IN THE COURT OF APPEAL OF SAMOA
HELD AT APIA


C.A. 6/99


BETWEEN


THE BOARD OF TRUSTEES OF THE EXECUTIVE BOARD OF THE GENERAL COUNCIL OF THE GOOD SAMARITAN CHURCH OF JESUS CHRIST (Incorporated)
Appellant


AND


OLINDA WOODROFFE, GLORIA HANIF, ROGER MOTU,
DEBBIE FUIMAONO, CHRISTINE (MEREDITH) MOTU, SUSANA MOTU
as the descendants of OLIVA MOTU
Respondents


Coram: The Rt Hon. The Lord Cooke of Thorndon, President
The Rt Hon. Sir Maurice Casey
The Rt Hon. Sir Gordon Bisson


Hearing: 26 August 1999


Counsel: A Pereira, for Appellant
Olinda Woodroffe in person
G J Thwaite for Respondents Gloria Hanif and Roger Motu
No appearance for other Respondents


Judgment: 27 August 1999


JUDGMENT OF THE COURT DELIVERED BY SIR MAURICE CASEY


On 12 February 1998 Sapolu C.J. gave a judgment in favour of the respondents (in this judgment called "the family") ordering the appellant (called "the Church") to vacate land claimed to be owned by the family within two months and to remove buildings it had erected, and he granted a permanent injunction restraining re-entry and awarded damages of $9800 against it. The Church was granted leave to appeal by the learned Chief Justice on 12 June 1998 on an application made outside the time limit of 30 days from the time the appellant first had notice of the decision, as laid down in Rule 18, Court of Appeal Rules. This point was taken by the respondents at the hearing of the application along with a number of other objections, but His Honour granted leave and ordered a stay of the judgment and fixed security for costs, which was duly paid. Although he made no mention of extending time for appeal, it is clearly implicit from the terms of his decision on leave that this must have been done. In any event this Court has power under Rule 18 to enlarge the time for giving notice and makes an order accordingly if necessary. The preliminary objection on this point raised by the respondents at the appeal hearing was purely technical and they presented full argument on the merits of the appeal itself.
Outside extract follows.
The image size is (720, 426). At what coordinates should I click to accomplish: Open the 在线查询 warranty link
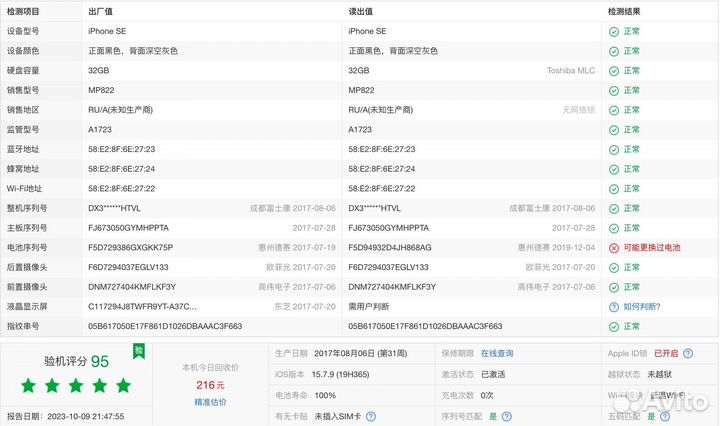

There has been a long-running dispute between the parties about the Church's occupation of land at Faatoia where it built a church in 1994, said by its pastor to have been done with the consent of family members given to them by a son Michael (now deceased), who was the only one occupying the land at the time. Title is registered in the name of their late mother Oliva Motu who died in 1990 intestate, and we were informed by Mrs Woodroffe (appearing on her own behalf) that although she has applied for administration, it has not yet been granted. There were 11 children, and she told us that all the survivors except two support the family's claim to have the Church evicted. Mr Thwaite appeared as Counsel representing two of the respondents, namely Gloria Hanif and Roger Motu, but there was no appearance by the others.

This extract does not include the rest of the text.